Monday, 10 December 2012


When I first started looking at going to Venezuela, Roraima was one of those places that came up a few times. It's a flat topped mountain which rises up out of the grasslands of Gran Sabana to over 2,700m. It was also the inspiration for Sir Arthur Conan Doyle's book, The Lost World.

I found a trip with Backpacker Tours which had the right dates. The only thing was that it was a 6 day trek. I've never been treking in my life and decided the best way to prepare for the trip was to not read the itinerary, particularly the distances, too closely.

I arrived in Santa Elena the day before and we headed off the following morning. We had quite a lot of porters. There were 5 of them with us at all times but there were others who went ahead with the food or were waiting for us with the food on the way back. This meant you didn't have to carry your tent, just your personal stuff, sleeping bag and rollmat. I'd gone with 3 changes of clothes, wet wipes and a poncho since my waterproof jacket had been in my bag that disappeared. The backpack weighed jut under 9kgs. This proved to be quite enough.

So we took 4wd to an Indian village and set off from there. It was about 4 hours walking through mainly grasslands on the first day. The first bit was uphill but most of it was then downhill for the rest of the time. It wasn't hard. It did pour with rain for about the last 20 mins before we made camp which was bad timing.
Roraima  is the one on the right

The tents were all set up for us. They weren't in the best condition. I think the zips were dodgy on every single one of them. The next morning after arepas for breakfast, we were off, leaving the porter to take the tents down. He had his breakfast after us, took all the tents down and then overtook us about two hours later wearing Crocs on his feet. All a bit depressing really.

Day two was quite warm and it was about 5 hours walking, mainly uphill. It was quite gentle until the last hour which made me a bit out of breath. There isn't an awful lot to see in the Gran Sabana, just a few birds, lizards and miles and miles of grass. Apparently there are rattle snakes everywhere but I didn't see one.
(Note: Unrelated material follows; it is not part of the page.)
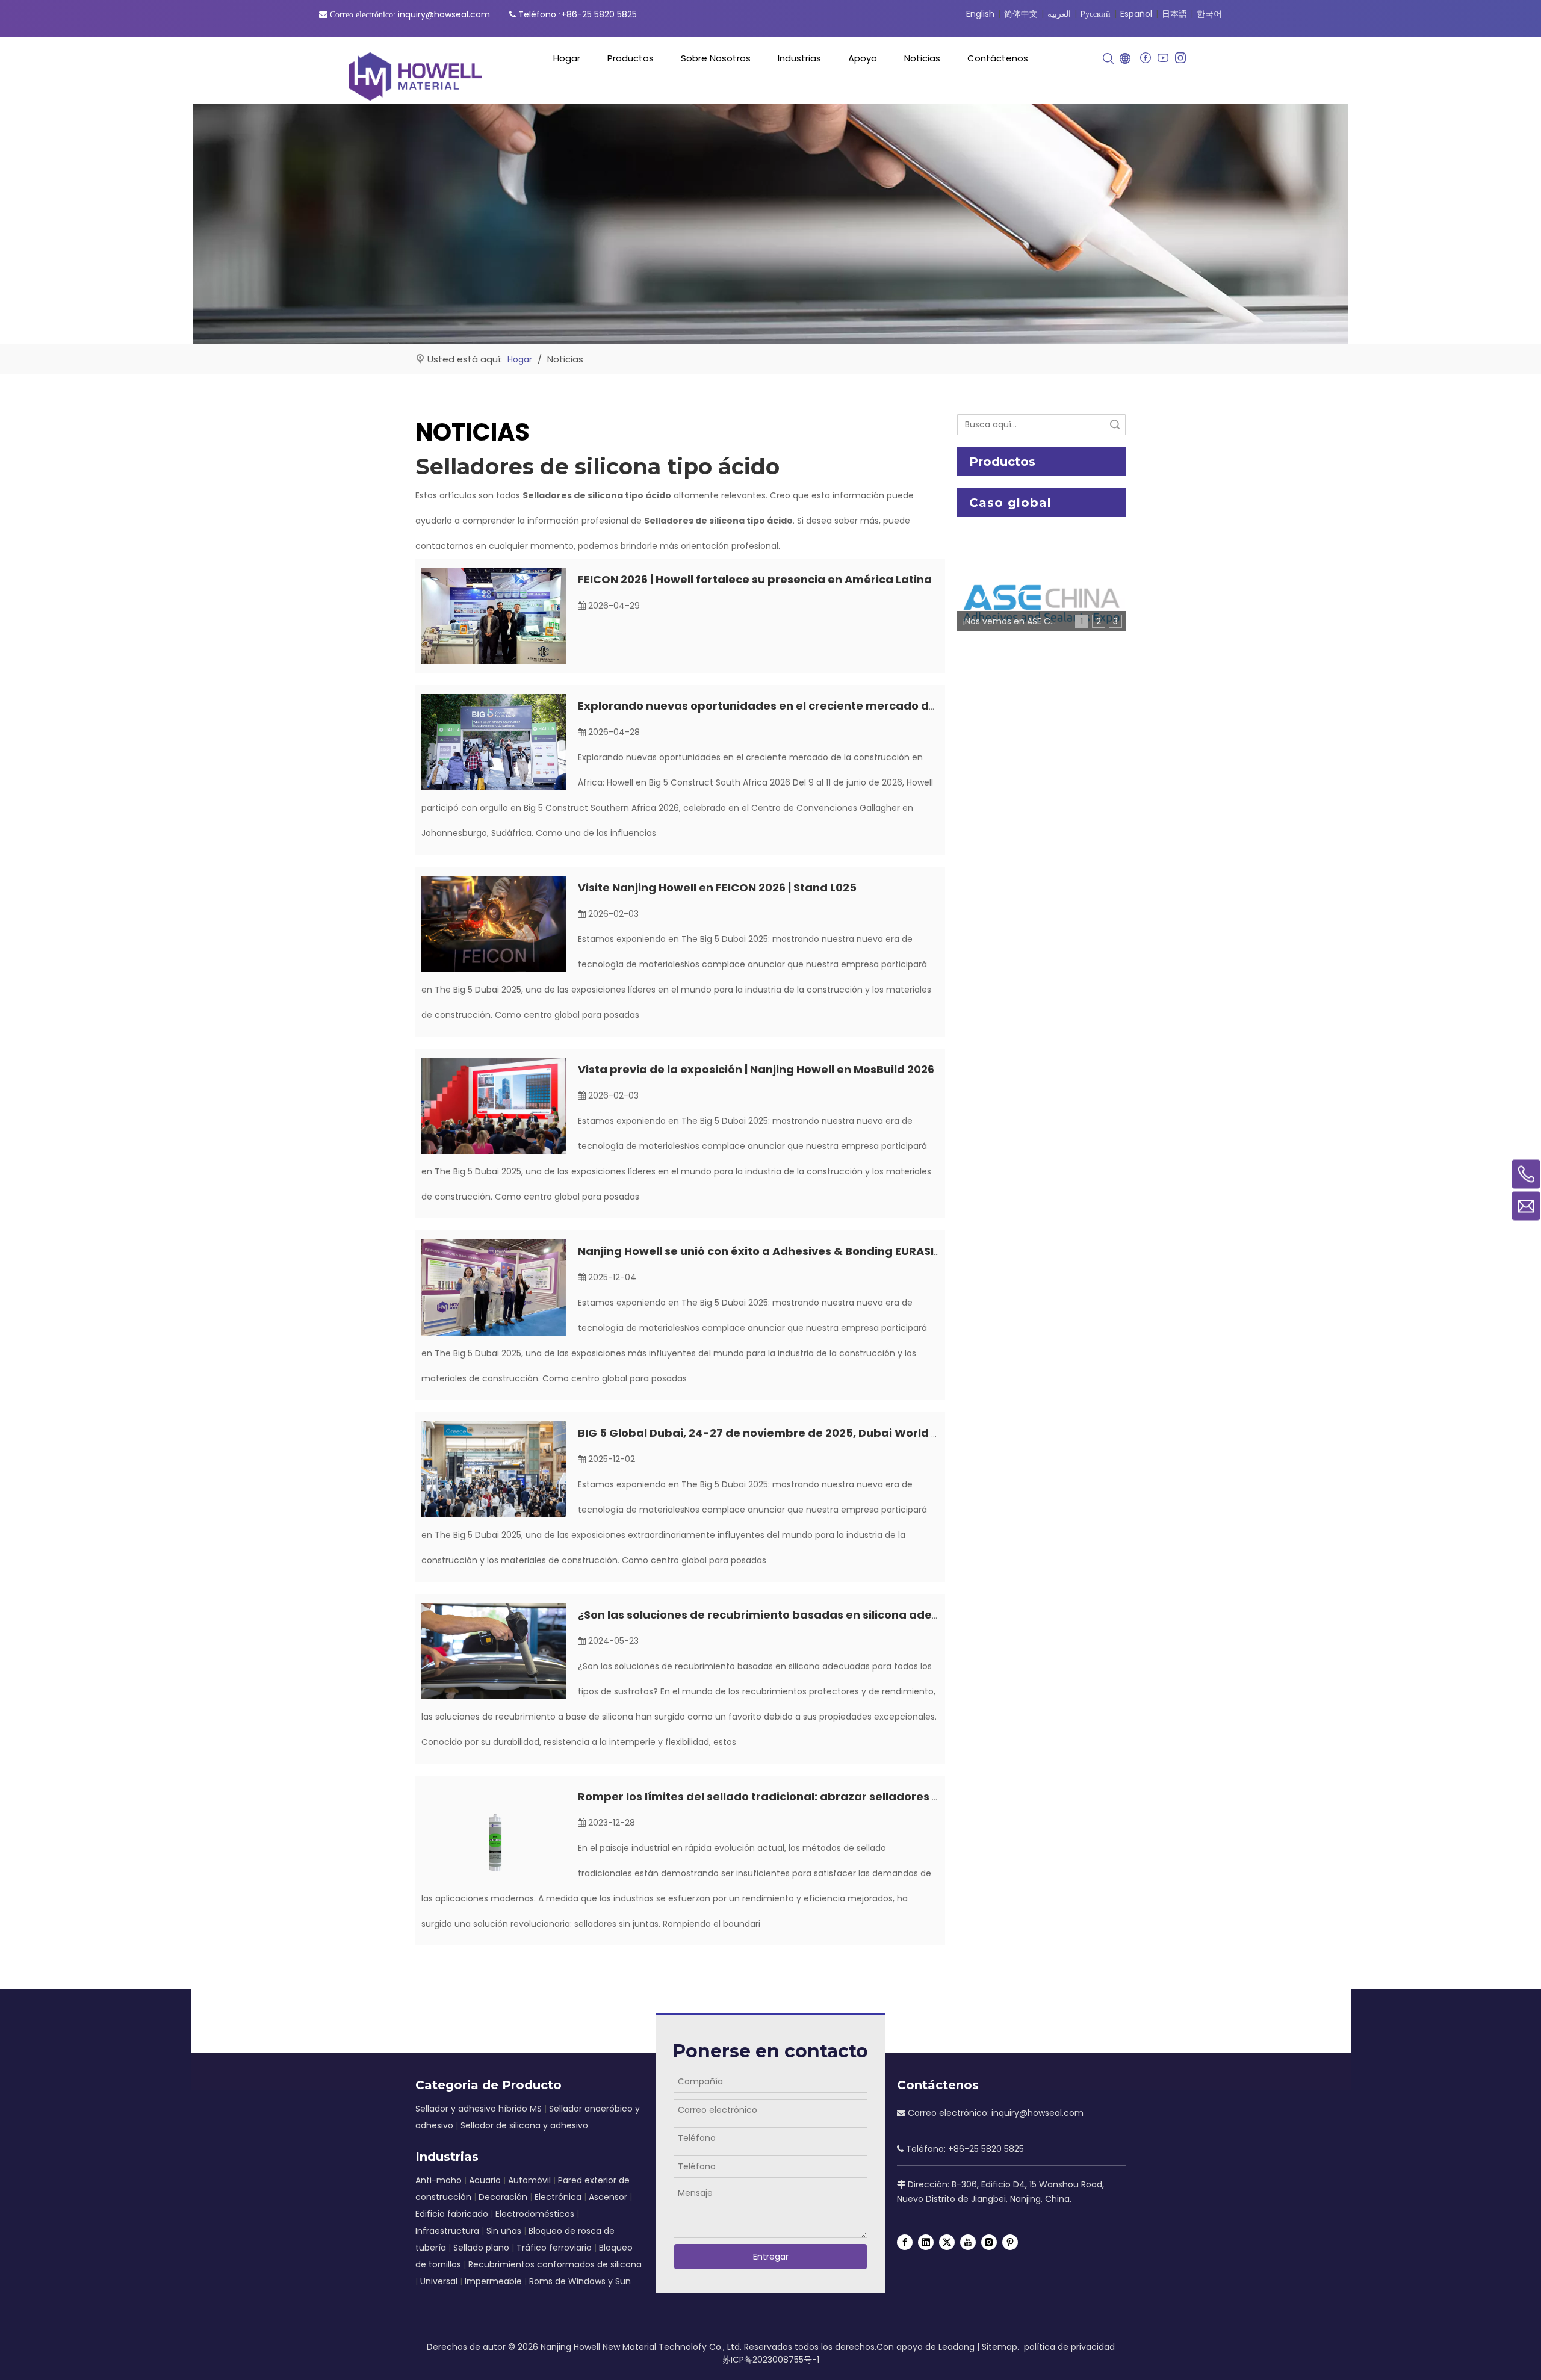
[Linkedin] (926, 2242)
That afternoon we made Base Camp and there was a small pool you could have a wash in if you could stand the cold. It was somewhat refreshing. The next day was the day we went up to the summit. It looked steep. It was steep. It took about 4 hours on day 3 and I was quite out of breath when we finally made it up there. It was mostly dry though there was a brief shower just as I was walking under a waterfall, which made it run a lot faster. I felt the mountain was mocking me.
The "path" to the summit

The top of the mountain is like a lunar landscape. It's not as flat as it looks from a distance and there are lots of plants that are found either on other mountains in the area or just on Roraima. This includes 4 types of insect eating plants which try to compensate for the poor soil by being carnivorous. Sadly there was no sign of Sir Arthur Conan Doyle's dinosaurs or monkey people. Our camp site even had somewhere you could go swimming or take a wash, though at 6C, it was only for the most hardy.

Endemic carnivorous plant

The cathedral

Highest point. Don't you love the poncho?

Above the clouds

Day 4 was spent exploring the top, though it's so big, we only saw a small fraction of it. There were waterfalls, ponds, strange phallic rock formations and a cave. We only went just inside the cave, which was probably just as well given the lack of helmets and decent lights. Apparently it extends a long way and take 6 hours to traverse. You need to make you way through sumps too.

Day 5 was hard. We went back to the camp that we'd stayed at on the first night, so it was all the distance we'd covered on days 2 and 3. It was down hill, which made it quicker, though it was quite hard on the knees. My legs had had enough of walking downhill by the end of it. That said, it was hot and someone did drop dead from a heart attack on day 5 a couple of weeks before.                              

On the last day my legs were a but stiff, though not that bad and we did the 4 hours back to the start and caught the 4wds back into town. The trip was quite hard, but not that hard. Despite the plentiful supply of food during the 6 days, I'm pretty sure I lost weight. My legs were stiff and I had a fair few bites despite liberally coating myself in Off. The small, black flies they call puri-puri which leave you with small, bleeding, itchy bites seemed to regard it as honey glaze.

So a bit hard work, but worth it, I think.